Isi hadis tersebut sebagai berikut, Urwah bin Zubair Ra meriwayatkan bahwa Aisyah Ra bercerita, “Kami para perempuan mukmin biasa hadir mengikuti Rasulullah Saw shalat Subuh dengan pakaian wol kami. Kami akan bergegas pulang ke rumah masing-masing setelah selesai menunaikan shalat. Karena masih pagi buta dan gelap, seseorang masih belum bisa mengenali kami.” (Shahih al-Bukhari).
Teks ini, menurut Faqihuddin Abdul Kodir, menambah catatan mengenai aktivitas perempuan yang selalu shalat berjamaah di subuh hari. Sesuatu yang dilupakan banyak pihak, bahwa shalat berjamaah di masjid untuk perempuan itu justru pernah disabdakan Nabi Muhammad Saw.
Bahkan, kata Kang Faqih, tidak sedikit yang mencoba menghilangkan tradisi ini dengan melarang mereka datang, masuk, dan berkumpul di masjid.
“Betapa mulia para perempuan itu, yang keluar beribadah justru ketika sebagian besar orang masih memilih tidur di rumah atau sibuk mengurus rumah tangga,” tulis Kang Faqih.
Lebih lanjut, Kang Faqih menyampaikan, catatan hadits ini, menunjukkan dua hal penting.
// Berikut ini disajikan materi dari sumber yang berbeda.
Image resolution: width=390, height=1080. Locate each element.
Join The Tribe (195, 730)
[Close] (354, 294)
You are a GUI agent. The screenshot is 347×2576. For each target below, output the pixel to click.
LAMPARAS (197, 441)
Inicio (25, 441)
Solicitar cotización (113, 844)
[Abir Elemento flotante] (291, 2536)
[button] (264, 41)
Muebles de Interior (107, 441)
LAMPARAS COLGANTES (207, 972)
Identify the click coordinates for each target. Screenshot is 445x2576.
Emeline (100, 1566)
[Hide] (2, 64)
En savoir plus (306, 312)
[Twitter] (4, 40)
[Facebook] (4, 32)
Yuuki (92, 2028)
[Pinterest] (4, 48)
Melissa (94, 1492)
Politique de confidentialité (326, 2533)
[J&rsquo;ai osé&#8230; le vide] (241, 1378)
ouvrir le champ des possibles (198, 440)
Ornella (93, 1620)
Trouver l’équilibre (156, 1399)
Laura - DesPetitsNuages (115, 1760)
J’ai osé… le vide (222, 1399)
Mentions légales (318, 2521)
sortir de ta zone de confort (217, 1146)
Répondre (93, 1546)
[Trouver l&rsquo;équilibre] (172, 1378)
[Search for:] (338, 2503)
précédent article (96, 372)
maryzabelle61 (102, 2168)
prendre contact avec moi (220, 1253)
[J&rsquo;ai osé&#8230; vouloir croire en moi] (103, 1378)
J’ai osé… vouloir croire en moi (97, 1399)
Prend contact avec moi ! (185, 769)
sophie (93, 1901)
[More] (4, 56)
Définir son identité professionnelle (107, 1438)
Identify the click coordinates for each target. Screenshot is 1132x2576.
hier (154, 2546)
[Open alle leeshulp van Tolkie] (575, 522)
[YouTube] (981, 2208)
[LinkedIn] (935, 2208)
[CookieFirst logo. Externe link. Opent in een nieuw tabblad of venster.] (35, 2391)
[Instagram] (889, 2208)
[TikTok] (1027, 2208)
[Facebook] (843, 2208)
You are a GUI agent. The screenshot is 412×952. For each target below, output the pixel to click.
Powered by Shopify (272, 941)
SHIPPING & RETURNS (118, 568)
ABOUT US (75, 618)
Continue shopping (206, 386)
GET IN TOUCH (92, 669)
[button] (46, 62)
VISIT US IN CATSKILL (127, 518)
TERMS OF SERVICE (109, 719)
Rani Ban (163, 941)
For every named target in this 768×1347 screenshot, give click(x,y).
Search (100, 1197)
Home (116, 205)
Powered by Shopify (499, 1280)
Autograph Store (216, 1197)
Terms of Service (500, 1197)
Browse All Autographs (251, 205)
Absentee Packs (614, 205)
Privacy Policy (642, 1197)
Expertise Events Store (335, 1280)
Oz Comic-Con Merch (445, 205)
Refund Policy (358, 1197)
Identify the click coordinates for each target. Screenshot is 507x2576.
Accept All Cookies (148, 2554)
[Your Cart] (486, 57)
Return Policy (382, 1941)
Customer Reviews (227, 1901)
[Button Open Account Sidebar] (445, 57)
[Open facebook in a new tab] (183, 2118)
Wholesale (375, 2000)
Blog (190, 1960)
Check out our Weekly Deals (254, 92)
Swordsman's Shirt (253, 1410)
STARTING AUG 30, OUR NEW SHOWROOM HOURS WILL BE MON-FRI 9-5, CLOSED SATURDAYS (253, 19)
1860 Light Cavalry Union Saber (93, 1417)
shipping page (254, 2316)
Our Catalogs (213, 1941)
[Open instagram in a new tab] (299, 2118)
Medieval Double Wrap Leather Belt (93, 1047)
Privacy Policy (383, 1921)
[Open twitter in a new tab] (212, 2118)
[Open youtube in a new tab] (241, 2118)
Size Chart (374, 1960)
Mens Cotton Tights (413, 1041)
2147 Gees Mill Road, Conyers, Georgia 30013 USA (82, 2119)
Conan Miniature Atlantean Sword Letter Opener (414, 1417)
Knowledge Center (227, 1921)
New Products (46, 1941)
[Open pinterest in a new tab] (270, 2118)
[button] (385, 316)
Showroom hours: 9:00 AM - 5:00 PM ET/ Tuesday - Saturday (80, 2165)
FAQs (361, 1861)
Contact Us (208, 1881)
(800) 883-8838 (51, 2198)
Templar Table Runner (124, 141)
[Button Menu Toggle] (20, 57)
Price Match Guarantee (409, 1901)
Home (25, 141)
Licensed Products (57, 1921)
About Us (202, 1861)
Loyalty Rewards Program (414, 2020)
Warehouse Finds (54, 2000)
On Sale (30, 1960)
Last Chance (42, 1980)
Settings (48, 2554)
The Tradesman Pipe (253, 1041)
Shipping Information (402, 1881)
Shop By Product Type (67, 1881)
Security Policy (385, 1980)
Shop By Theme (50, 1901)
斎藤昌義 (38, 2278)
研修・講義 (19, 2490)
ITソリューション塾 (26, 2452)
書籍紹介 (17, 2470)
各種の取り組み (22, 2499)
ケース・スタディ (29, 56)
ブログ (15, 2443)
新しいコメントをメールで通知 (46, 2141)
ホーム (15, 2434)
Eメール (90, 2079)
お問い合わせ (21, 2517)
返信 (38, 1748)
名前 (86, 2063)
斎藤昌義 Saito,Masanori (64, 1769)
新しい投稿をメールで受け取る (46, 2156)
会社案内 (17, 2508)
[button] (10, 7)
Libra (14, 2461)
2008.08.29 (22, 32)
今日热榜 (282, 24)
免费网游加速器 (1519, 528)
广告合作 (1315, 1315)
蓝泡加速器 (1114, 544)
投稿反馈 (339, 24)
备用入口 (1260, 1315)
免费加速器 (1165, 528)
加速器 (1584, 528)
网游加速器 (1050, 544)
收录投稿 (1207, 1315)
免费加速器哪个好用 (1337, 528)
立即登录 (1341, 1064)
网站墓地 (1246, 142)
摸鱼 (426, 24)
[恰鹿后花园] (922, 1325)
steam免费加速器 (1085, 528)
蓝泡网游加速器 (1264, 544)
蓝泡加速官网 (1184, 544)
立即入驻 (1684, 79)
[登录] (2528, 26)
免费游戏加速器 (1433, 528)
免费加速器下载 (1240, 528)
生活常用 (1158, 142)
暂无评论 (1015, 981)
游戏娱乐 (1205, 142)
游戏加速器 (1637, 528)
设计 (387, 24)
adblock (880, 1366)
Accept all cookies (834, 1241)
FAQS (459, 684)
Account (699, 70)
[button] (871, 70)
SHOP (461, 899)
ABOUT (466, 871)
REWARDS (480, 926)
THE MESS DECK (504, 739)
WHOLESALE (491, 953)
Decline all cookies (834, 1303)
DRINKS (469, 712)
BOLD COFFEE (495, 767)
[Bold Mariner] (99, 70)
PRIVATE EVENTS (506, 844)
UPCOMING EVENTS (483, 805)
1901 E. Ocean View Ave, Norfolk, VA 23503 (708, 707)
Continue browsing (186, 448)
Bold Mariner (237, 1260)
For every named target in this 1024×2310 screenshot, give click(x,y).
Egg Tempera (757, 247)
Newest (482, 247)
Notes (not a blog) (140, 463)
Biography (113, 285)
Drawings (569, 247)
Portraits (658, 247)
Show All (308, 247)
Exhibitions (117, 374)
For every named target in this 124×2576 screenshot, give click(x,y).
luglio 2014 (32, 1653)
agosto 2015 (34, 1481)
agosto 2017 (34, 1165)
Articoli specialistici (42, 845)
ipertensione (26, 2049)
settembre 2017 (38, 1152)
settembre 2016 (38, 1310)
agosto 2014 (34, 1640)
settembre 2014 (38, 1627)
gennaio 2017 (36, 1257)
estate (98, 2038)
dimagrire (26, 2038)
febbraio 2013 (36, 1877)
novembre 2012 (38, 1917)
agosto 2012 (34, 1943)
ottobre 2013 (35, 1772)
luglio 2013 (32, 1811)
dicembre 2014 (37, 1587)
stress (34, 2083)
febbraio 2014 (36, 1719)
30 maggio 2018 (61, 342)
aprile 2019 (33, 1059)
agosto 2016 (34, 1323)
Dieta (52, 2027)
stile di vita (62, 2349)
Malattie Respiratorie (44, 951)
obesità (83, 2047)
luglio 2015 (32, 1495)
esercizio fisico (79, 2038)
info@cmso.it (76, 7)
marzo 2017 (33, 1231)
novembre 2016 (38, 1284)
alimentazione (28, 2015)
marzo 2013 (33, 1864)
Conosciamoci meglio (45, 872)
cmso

Pertama, shalat berjamaah itu pada prinsipnya adalah baik di mata Islam bagi laki-laki dan perempuan.
Untuk itu, kata dia, tidak bisa dikatakan bahwa berjamaah hanyalah baik bagi laki-laki, sementara perempuan dianggap lebih baik shalat di rumah. Apalagi jika dikatakan bahwa shalat perempuan di tempat yang paling tersembunyi dianggap lebih baik agar lebih khusyuk dan tidak diganggu atau mengganggu orang lain.
“Manfaat shalat berjamaah, baik dari sisi pahala, penguatan spiritual, maupun peningkatan pengetahuan, tidak boleh hanya dikhususkan bagi laki-laki. Karena secara prinsip, Islam diperuntukkan bagi laki-laki dan perempuan,” jelasnya.
Kedua, kehadiran seseorang untuk bersosialisasi dengan masyarakat, melalui shalat berjamaah dan yang lainnya, adalah baik untuk perkembangannya secara psikologis dan sosial.
Seringkali, lanjutnya, di tempat-tempat publik dilakukan musyawarah bersama, kesepakatan-kesepakatan, atau penyediaan layananlayanan tertentu, bahkan pembagian-pembagian bantuan ekonomi.
“Mengucilkan perempuan di dalam rumah berarti menjauhkan mereka dari segala manfaat penguatan psikologi dan sosial tersebut. Ini tentu saja bertentangan dengan kemaslahatan Islam yang bersifat universal,” tegasnya.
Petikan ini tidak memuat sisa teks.